Abstract: Flow cytometry, leveraging laser technology, is a powerful tool for analyzing not only cellular characteristics but also the binding of therapeutic antibodies towards their respective targets, with the distinct advantage of expressing the target antigen in its native conformation. For the quality control of a therapeutic monoclonal antibody, we developed and validated an in vitro cell-based flow cytometry potency assay for the target binding according to ICH Q2(R1) guideline. Following successful validation, the method had to be migrated to another flow cytometer due to decommissioning of the initial instrument. The method was re-established on the new flow cytometer and demonstrated high accuracy, intra- and inter-assay precision, stability-indicating properties, and robustness during validation comparable to the original method. This case study discusses the validation results and instrument bridging data, offering insights into the key considerations, challenges, and best practices for flow cytometry-based assays.
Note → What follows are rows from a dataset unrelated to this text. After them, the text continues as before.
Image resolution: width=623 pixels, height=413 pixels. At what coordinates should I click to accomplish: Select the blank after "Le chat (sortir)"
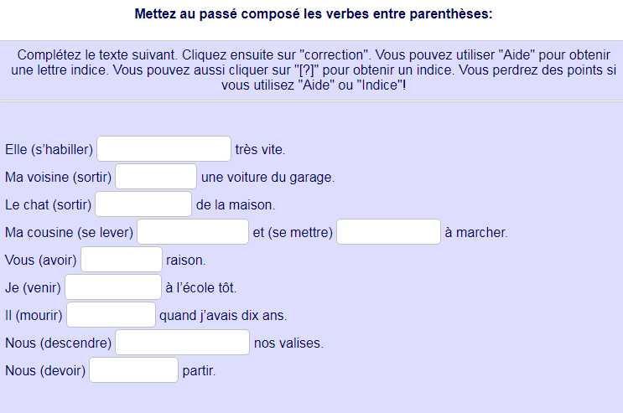143,204
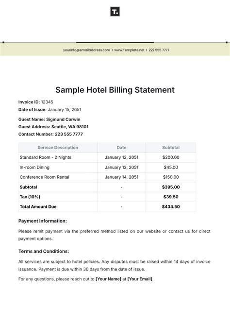Image resolution: width=230 pixels, height=326 pixels.
Task: Click the Service Description column header
Action: click(x=58, y=147)
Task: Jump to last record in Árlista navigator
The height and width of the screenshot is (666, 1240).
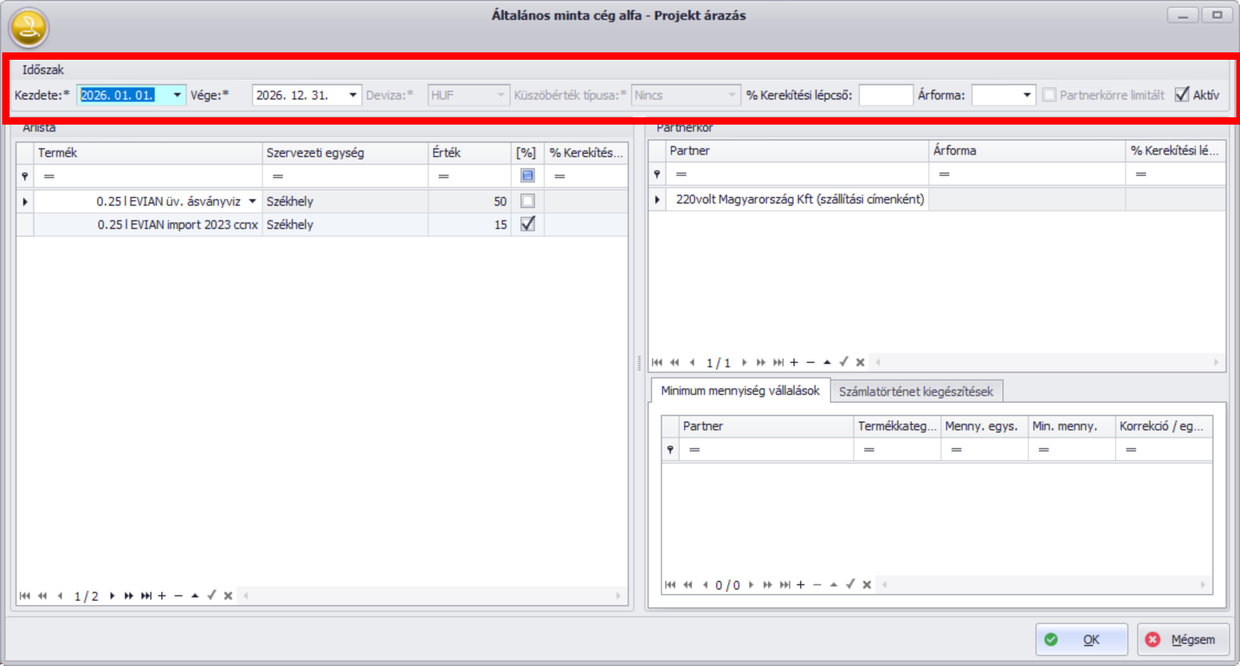Action: [x=146, y=596]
Title: MoA Reflective in vitro Potency Testing for Vaccines

Author: Ulrike Herbrand, Charles River Laboratories

Abstract: Potency is a critical quality attribute (CQA) for controlling quality, consistency, and relevant biological properties of vaccines. Owing to the high demand for animals, lengthy operations, high variability of in vivo methods and with the implementation of 3Rs principles, in vitro alternatives for human vaccine potency assays are extensively developed. It is imperative to substitute the in vivo methods by in vitro alternatives reflecting the immunogenicity of vaccines. The immune response after immunization and thereby the Mechanism of Action (MoA) of a vaccine is complex and involves antigen presentation by antigen-presenting cells via MHC molecules followed by activation of T-cells by their T-cell receptor (TCR). The presented model for Mechanism of Action (MoA) testing of an influenza vaccine is based on antigen-presentation by an activated cell line mimicking the antigen-presenting cells and a TCR-expressing reporter cell line for readout. The in vitro model reflects the in vivo capabilities to activate the wanted immune response after immunization, but avoids the use of primary cells, which are tedious to handle, difficult to bridge from lot to lot and often highly variable. It is suitable for guideline-compliant validation since the assay is reliable, reproducible, precise, and has stability indicating properties.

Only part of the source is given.